When you think about doing something new or challenging, most likely some part of you will be afraid of failing or of being embarrassed or hurt. Courage helps you take on challenges. The bigger the challenge and the greater the risk, the more courage you need. Each time you’re successful at that challenge, you develop more confidence and need less courage. Courage and confidence are two ends of a continuum.
Here’s an example of the courage to confidence continuum in my life. In my early 20s, I was an exercise physiologist in a wellness clinic. Robert, the physician and the clinic owner came to me one day and said he’d just received a call from the owner of Phidippides, a local running store. Robert said, "He asked me if my exercise physiologist would give a talk on aerobic exercise. It will be a small group, probably five to 10 people in their store. Would you like to give this presentation?" Most people don’t know this about me, but I was a shy, off-the-charts introvert, so my response was, "No! I don’t do public speaking!"
Robert, who turned out to be one of my great life teachers, then very authoritatively said, "TC, sit down." So I did and he continued, "I recommend you take this speaking engagement and all the others ever offered to you, and then create some more." I couldn’t believe what he said! Robert’s suggestion sent a wave of terror through my body, beginning at the top of my head and continuing down through my feet completely engulfing my body. But despite my terror, I listened to Robert and managed to say, "OK."
Three months later, I showed up at the running store for an audience of six people. I sat in a chair because my legs felt like jelly and I knew they wouldn’t hold me. I faced my audience and read my 10-minute presentation word for word off a yellow piece of paper that quivered so hard everyone could hear it. Now I have attended over a thousand presentations and to date, my first presentation was the worst presentation I’ve ever been to!
This first presentation may have sounded like a disaster, but it was actually quite glorious. When I got into my car afterward, I was ecstatic. I raised my arms into the air, looked up and yelled with joy, "YES, thank you God!" Why was I ecstatic? Because I hadn’t died. For the three months leading up to that speaking engagement, it felt like I would die if I gave that talk. This is how irrational our mind can be and why it’s important to learn to gain control of our emotions. Giving the talk was also an enormous personal victory for me because I had the courage to go face to face with one of my greatest fears: public speaking.

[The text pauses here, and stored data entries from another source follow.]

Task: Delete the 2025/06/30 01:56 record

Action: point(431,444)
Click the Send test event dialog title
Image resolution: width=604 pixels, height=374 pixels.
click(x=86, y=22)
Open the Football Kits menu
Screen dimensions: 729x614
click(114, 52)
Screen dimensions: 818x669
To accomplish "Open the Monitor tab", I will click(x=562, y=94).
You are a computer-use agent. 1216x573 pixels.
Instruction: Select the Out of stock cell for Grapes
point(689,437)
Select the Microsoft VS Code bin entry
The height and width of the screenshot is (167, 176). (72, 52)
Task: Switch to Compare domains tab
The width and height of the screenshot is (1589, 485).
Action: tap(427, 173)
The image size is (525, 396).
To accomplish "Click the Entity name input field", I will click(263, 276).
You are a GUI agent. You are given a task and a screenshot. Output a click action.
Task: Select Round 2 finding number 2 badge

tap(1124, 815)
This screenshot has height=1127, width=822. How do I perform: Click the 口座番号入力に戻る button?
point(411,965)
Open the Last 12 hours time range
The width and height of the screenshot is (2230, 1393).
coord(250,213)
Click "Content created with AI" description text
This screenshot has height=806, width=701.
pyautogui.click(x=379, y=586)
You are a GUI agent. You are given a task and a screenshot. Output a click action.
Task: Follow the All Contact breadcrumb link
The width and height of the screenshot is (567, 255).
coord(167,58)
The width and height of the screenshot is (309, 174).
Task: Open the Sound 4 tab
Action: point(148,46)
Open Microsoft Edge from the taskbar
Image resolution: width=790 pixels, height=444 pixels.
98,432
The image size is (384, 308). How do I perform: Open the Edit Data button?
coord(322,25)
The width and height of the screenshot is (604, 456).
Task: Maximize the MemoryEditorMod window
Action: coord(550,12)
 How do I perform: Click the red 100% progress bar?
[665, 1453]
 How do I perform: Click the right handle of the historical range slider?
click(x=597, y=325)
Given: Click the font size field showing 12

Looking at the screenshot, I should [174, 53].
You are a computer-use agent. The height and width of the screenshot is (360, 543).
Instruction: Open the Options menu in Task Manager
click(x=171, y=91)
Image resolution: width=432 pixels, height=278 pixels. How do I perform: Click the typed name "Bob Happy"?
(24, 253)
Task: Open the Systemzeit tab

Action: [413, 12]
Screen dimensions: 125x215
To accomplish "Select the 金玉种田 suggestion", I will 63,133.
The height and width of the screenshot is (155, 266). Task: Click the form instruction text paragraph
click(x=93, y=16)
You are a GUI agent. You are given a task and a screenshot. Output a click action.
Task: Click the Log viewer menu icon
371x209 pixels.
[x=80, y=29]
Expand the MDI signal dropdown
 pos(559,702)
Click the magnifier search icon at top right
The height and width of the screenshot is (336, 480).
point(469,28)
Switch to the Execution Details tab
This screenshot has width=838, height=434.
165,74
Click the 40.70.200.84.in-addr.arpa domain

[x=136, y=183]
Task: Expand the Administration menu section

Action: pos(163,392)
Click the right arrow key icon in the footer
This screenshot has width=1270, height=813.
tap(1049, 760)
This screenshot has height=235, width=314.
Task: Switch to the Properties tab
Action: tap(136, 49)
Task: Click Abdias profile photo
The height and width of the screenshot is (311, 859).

More than 30 years later, I’ve now delivered over 400 presentations and have gained more confidence with each one. Today, I’m a confident professional speaker, trainer and coach; I love empowering audiences with the techniques that can increase their courage and confidence. I’ve moved from the courage end of the continuum to the confident end as a speaker, but it took me a ton of courage over a number of years to become a confident speaker.